Posted at 03.09.2020 | | in Berlin Real Estate Talk
Buying property in times of COVID 19 and Berlin rent cap
10th Live Event | Meet the Expert
In our live chat, the two managing directors of Black Label Properties will answer your questions on the subject of “purchase price developments in Germany”. They provide information on current house and apartment prices, highlight developments and trends on the real estate market in 2020 and provide an overview of regional changes.
The Berlin real estate market is under pressure. What exactly did the two managing directors observe in the last 8 months? What effects does the rent cap have on the willingness to invest in Berlin? Are there new buyer groups or different seller groups? Are there winners and losers in the crisis? Is there a crisis at all? Isn’t renting much better than buying by now?
If you intend to sell or buy a property in the near future – or are generally
interested – then you shouldn’t miss our 10th Berlin Real Estate Talk.
Interview with the expert: Mr. Andreas Müller
Andreas Müller is the managing director of BLP Investemts GmbH. For 30 years he has been advising and supporting buyers and sellers of real estate. He guides them from the certified market value analysis to the notarization of the purchase contract.
What did you observe on the real estate market in the last 8 months?
It was a big shock of course, especially in April and March we were quite nervous because we didn’t know what was going to happen with the pandemic and with the prices here in Germany, but we were quite lucky. The German economy actually performed much better than we had feared, what the government did to the German economy was fantastic, they’ve supported most of the local businesses.

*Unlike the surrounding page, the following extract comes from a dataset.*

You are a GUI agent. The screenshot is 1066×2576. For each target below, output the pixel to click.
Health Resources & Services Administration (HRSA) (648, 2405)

When we’re looking on property prices here in Berlin, what we have seen is more or less caused by the rent ceiling, which already happened last year. A lot of our investors have decided not to buy in Berlin anymore, because of the rent ceiling, because they are really scared of what the local government might come up with next. However, this only applies to old buildings. The new buildings are actually going through the roof in terms of pricing. We have seen a massive price increase on the new build here in Berlin even during the corona crisis property prices are still growing, although not as much as we have seen in the last couple of years but at least the market is stable and growing.

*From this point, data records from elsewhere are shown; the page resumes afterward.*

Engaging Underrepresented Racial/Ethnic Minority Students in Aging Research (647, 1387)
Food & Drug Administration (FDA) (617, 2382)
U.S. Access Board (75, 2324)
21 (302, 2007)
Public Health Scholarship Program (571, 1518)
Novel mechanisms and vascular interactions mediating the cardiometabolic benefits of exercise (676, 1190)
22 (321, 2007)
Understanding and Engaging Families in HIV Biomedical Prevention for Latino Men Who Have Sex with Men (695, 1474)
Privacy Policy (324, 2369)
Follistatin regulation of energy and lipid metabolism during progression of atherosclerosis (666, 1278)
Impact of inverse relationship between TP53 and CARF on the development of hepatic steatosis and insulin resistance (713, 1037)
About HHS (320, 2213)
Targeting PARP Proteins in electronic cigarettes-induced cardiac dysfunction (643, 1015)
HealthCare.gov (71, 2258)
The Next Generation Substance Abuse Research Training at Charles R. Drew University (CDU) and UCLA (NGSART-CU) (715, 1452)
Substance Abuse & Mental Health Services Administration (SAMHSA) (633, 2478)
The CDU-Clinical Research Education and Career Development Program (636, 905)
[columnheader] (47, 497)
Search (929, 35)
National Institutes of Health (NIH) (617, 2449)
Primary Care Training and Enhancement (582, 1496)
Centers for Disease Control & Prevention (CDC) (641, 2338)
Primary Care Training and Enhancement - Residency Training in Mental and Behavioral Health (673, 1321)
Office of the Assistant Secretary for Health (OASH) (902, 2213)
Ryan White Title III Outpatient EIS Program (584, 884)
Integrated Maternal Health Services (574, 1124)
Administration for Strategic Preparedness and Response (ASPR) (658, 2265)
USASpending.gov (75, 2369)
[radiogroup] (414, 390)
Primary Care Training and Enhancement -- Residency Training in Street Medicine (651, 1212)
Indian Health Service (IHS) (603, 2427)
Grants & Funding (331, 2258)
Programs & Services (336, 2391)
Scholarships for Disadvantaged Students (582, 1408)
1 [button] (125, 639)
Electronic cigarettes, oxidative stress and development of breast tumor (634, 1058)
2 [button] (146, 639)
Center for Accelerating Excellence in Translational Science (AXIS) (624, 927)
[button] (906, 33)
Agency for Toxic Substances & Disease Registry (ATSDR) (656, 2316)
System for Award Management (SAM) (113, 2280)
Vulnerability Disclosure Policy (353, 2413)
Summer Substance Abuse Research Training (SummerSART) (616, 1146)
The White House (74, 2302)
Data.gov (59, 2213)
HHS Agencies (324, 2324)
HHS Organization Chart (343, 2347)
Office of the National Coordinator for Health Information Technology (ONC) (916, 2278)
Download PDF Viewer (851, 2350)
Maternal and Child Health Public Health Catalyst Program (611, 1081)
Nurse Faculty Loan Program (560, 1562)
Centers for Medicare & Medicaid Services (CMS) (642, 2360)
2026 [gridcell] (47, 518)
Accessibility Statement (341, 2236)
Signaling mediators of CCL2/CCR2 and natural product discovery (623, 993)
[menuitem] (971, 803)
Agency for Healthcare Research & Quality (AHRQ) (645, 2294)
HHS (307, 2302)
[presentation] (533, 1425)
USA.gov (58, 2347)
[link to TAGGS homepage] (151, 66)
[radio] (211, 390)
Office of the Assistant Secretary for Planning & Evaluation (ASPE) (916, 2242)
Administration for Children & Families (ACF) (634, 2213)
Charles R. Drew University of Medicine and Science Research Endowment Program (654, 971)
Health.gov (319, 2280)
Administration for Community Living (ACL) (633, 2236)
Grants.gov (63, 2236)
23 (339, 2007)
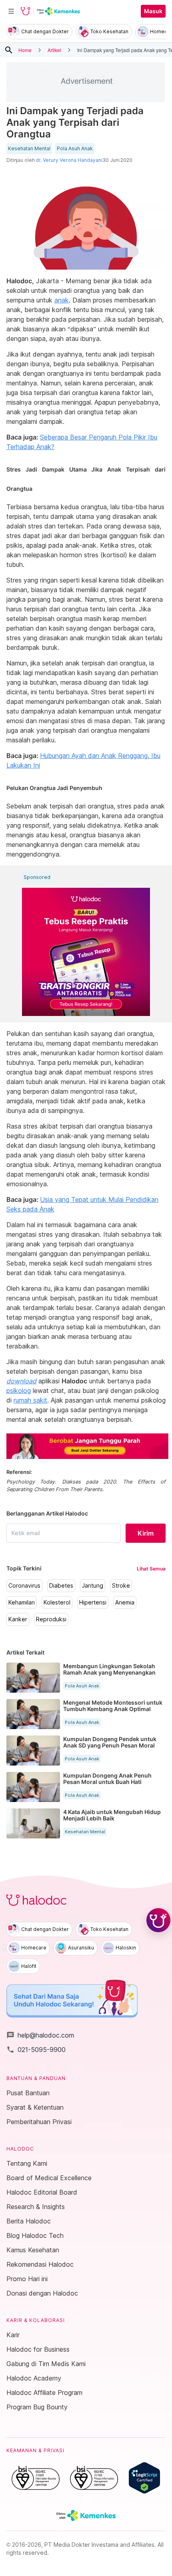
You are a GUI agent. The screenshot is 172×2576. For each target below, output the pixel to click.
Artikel (54, 49)
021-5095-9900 (36, 2050)
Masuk (153, 11)
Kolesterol (57, 1602)
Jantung (92, 1585)
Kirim (146, 1533)
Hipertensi (92, 1602)
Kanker (17, 1619)
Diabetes (61, 1585)
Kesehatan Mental (29, 148)
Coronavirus (24, 1585)
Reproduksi (51, 1619)
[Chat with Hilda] (158, 1920)
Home (25, 49)
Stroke (121, 1585)
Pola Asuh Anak (75, 148)
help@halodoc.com (40, 2035)
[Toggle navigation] (11, 11)
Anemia (124, 1602)
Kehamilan (21, 1602)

What effects does the rent cap have on the willingness to invest in Berlin?
The rent cap is much more important for investors than the pandemic. The reasons for the investors to purchase in Berlin are safety and security. The new regulation is now basically taking away potential profits, which weren’t that high to begin, most of them are happy with 2-3% return. People are looking for safety and stability quite similar to a savings account. We have the 10-year tax advantage so if you hold the property for 10 years or longer you will not pay any income tax here in Germany that the status quo as of today, so to answer your question yes, the rent ceiling has an impact especially when we’re looking at old buildings, according to law that is everything that has been built before 2014. It does not affect the new build, however there are a lot of developers who have decided not to invest in Berlin at the moment which means, that the supply is lower, but the demand stays the same.
Isn’t renting much better than buying by now?
Generally speaking, yes, but it depends on what you’re looking for in the future. Especially in big cities where the market is stable, if you want a save investment buying a property is a pretty good choice. If you want to stay somewhere for just a short period of time of course renting is a better option. However, renting is almost always more expensive in the long run. The Germans are sometimes a bit strange when it comes to renting, because they tend to rent an apartment their entire life rather than to buy it and, in the end, they could have bought it 3-4 times with the rent they have paid. So, buying is still cheaper than renting in general terms.
How are the prices developing in the apartment market in Berlin in 2020?
Firstly, you have to differentiate between buying a property where you want to live in and buying a property as a capital investment. Like I said, with capital investments you have to differentiate between a new built and an old built because of the rent ceiling but we have seen fantastic capital investments in the last couple of years. Anything that’s a new build or funnily enough tenanted apartments. Tenanted apartments or rather apartments where the tenant is protected by the German law, which is very strict, are still very cheap today. In those cases you have to keep the tenant but in return the property is much cheaper than the same property would be if it was vacant.
Could we have a potential oversupply of apartments and under supply of larger family housing with garden space.
What most people are looking for, are nice apartments where they have enough space, a garden or a balcony and ideally in the city centre. This, of course, is very rare and you have to pay a fortune. The prices for this kind of apartment continue to go up, which is great for the people who own them but only very few people can now afford them. So that’s a big issue. What those people are doing, especially when they are living in a small apartment, is, that they either rent out or sell their apartment and move to other areas. Since it is getting more and more popular to work from home, they can live outside the city centre and commute to their job maybe twice a week. We have seen that in other big cities in the world like New York, London, Paris, Madrid, Rome and I think this trend is also happening here Berlin. A lot of our properties are not in the city centre of Berlin, which is something many of our international investors are not really looking at and I think that’s a mistake. Properties in the outskirts of Berlin or in other areas here in Germany for example in Leipzig are much cheaper and there is a higher potential of growth because there are simply more people who can afford to buy these kinds of apartments and houses.